China’s Contemporary Amperex Technology Co Ltd (CATL, 新能源科技), the world’s biggest maker of batteries for electric vehicles, is considering at least two locations in Mexico for a manufacturing plant to potentially supply Tesla Inc and Ford Motor Co.
The battery manufacturer is considering Ciudad Juarez, in the state of Chihuahua, and Saltillo, in Coahuila, people familiar with the deliberations said.
Both are near the Texas border. The company is contemplating an investment of as much US$5 billion in the project, the people said.
Photo: Reuters
Ciudad Juarez is attractive in part because it is close to the San Jeronimo-Santa Teresa port of entry into New Mexico.

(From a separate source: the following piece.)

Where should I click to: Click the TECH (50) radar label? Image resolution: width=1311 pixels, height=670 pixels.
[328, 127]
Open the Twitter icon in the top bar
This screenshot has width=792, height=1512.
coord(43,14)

That would provide a route around the border crossings of Texas, which is the home of Tesla’s new factory, but in the past few months has taken measures that complicated shipping and entry into the US.

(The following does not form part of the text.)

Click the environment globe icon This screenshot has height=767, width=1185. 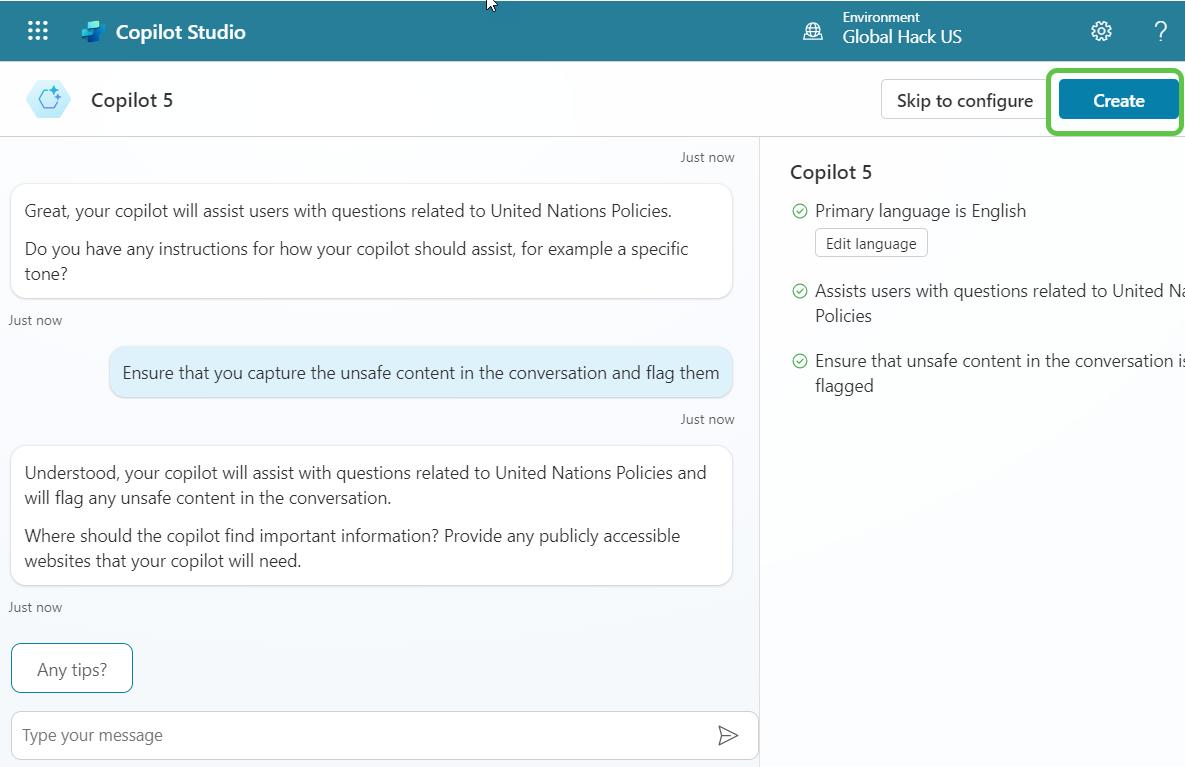pos(813,31)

Texas Governor Greg Abbott in April increased inspections of commercial vehicles, stating a desire to crack down on illegal drug trafficking and immigration. Analysis by one economics research body found that it cost the state’s economy more than US$4 billion in lost output due to shipping delays and bridge blockades.
The Ningde, China-based CATL is also considering splitting its investment across two locations — one in the US and one in Mexico, the people said, adding that a final decision has not been made and the total size of the investment is fluid.
The battery maker and Dearborn, Michigan-based Ford declined to comment. Austin, Texas-based Tesla did not respond to a request for comment.
CATL’s shares rose 3.5 percent yesterday in Shenzhen.
Backed by China’s strategic push into electric vehicles, CATL is riding a boom in demand for EVs as countries work to reduce carbon emissions and consumers embrace cleaner vehicles. The company, which completed an initial public offering in 2018, controls more than 30 percent of the global EV battery market.
CATL has been contemplating a battery plant in the US for years, but rising geopolitical tensions between Washington and Beijing have complicated the effort. It is also under competitive pressure to speed a decision, as rivals like LG Energy Solution Ltd, Samsung SDI Co and Panasonic Holdings Corp sign deals with automakers to build battery plants in the US.
The US-Mexico-Canada Agreement on trade, negotiated under then-US president Donald Trump, further complicated CATL’s plans by introducing higher wage requirements for vehicles to trade duty-free, along with stricter content rules. A CATL site would help Mexico, which has long been a major part of the auto industry’s supply chain, cement its role in the region’s electric vehicle production.
An expanded presence in North America could unsettle US officials who are keen on supporting domestic suppliers. US President Joe Biden is allocating billions to cultivate the US battery supply chain and wean the auto industry off its reliance on China, but those efforts would take years to come to fruition through US start-ups and partnerships with South Korean and Japanese companies.